大いなる西部のマヒロのレビュー・感想・評価

大いなる西部(1958年製作の映画)
4.0
アメリカ西部の田舎町に、大地主テリル少佐の娘パット(キャロル・ベイカー)と結婚するために東部からマッケイ(グレゴリー・ペック)という男がやってくる。穏やかに迎え入れられたマッケイに対し、パックという男が率いる集団だけは彼に乱暴を働き罵ってくるが、パックはテリル少佐と対立する大地主ヘネシー(パール・アイヴス)の息子であり、町の教師ジュリー(ジーン・シモンズ)が所有する水源の土地を巡って争っている真っ最中だった。マッケイは売られた喧嘩をスルーし特に気にもしていなかったが、テリルは激怒しヘネシーの集落に暴力的な嫌がらせで持って報復する。義理の父とは言えその強引なやり方に疑問を抱いたマッケイは、二つの陣営の間にある土地の問題を解決できる方法を考えだす……というお話。

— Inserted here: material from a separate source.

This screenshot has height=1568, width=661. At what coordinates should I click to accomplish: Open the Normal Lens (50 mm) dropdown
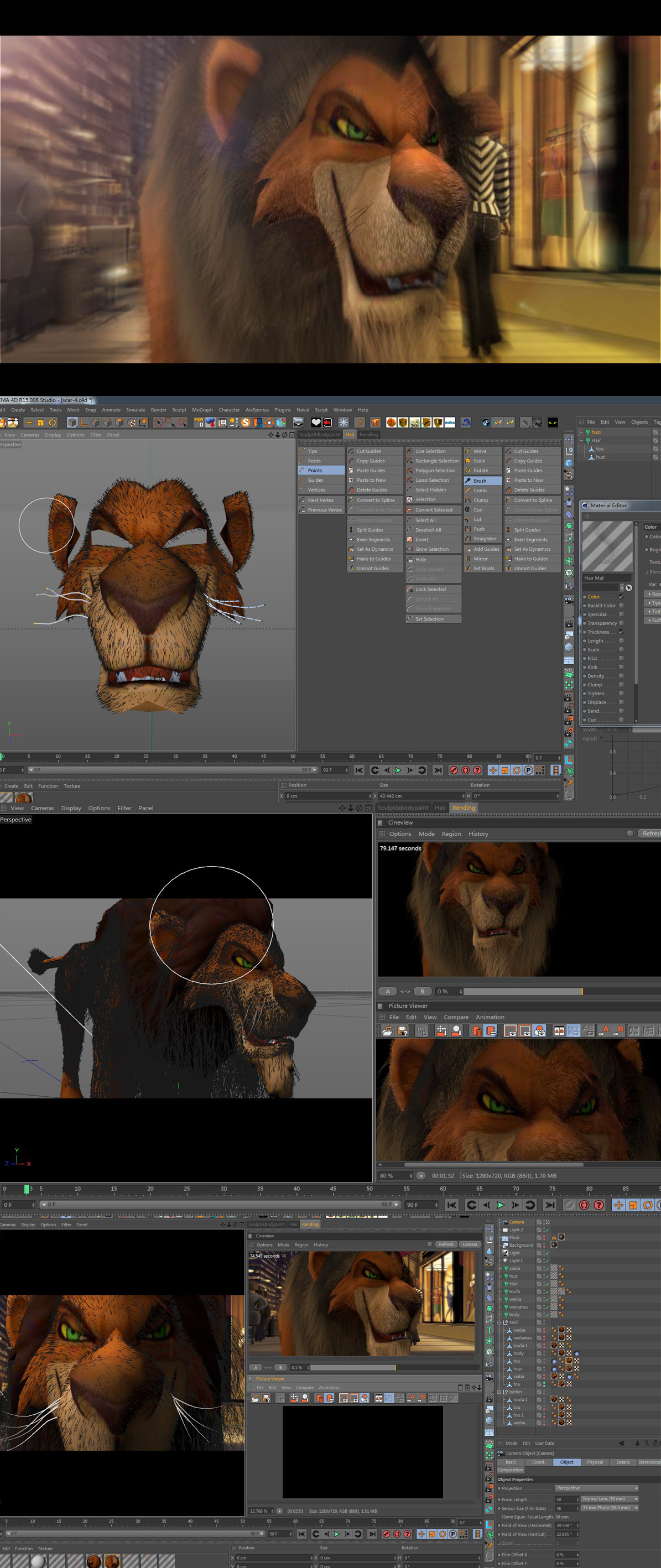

立場や人間関係も度外視し、自分の信念を貫き暴力による報復の連鎖を断ち切ろうとするマッケイの姿がシンプルに格好いい。完璧人間というわけではなく、劇中でも揶揄されるように東部育ちの彼は西部の荒っぽい生活に慣れておらず、馬にも碌に乗れないくらいだったりするんだけど、人知れず練習して何とか暴れ馬に乗ろうと練習したりする泥臭さを持ち合わせているのも良い。

グレゴリー・ペックは製作も兼ねているようで、自身が演じるキャラクターが良いキャラなのはそういうことなのかなと思ったりもしたが、決してワンマンというわけではなく周囲のキャラクターも魅力的に描かれている。特に今作の演技でアカデミー賞を獲ったパール・アイヴス演じるテネシーは、一見粗暴な男に見えるが誰よりも仁義を重んじる男で、卑劣な行動を繰り返す息子・パックにも容赦なくカミナリを落とし、敵対する男の娘婿であるマッケイに対してもきちんと対話の場を設けるなどかなりの人格者で、そのギャップが格好良かった。対するテリル少佐の方が裕福で余裕がありそうな雰囲気にも関わらず、マッケイの意志を無視して仇討ちとして相手の町を襲わせたりする短絡的なところがあり、人は見た目によらないということを体現した2人だなと思った。

雄大な西部の風景も素晴らしく、地の果てまで続きそうなだだっ広い荒野や白い岩に覆われた谷など、これぞ西部劇というような武骨で雄大な風景の連続で、視覚的にも物語的にも楽しめる良作だった。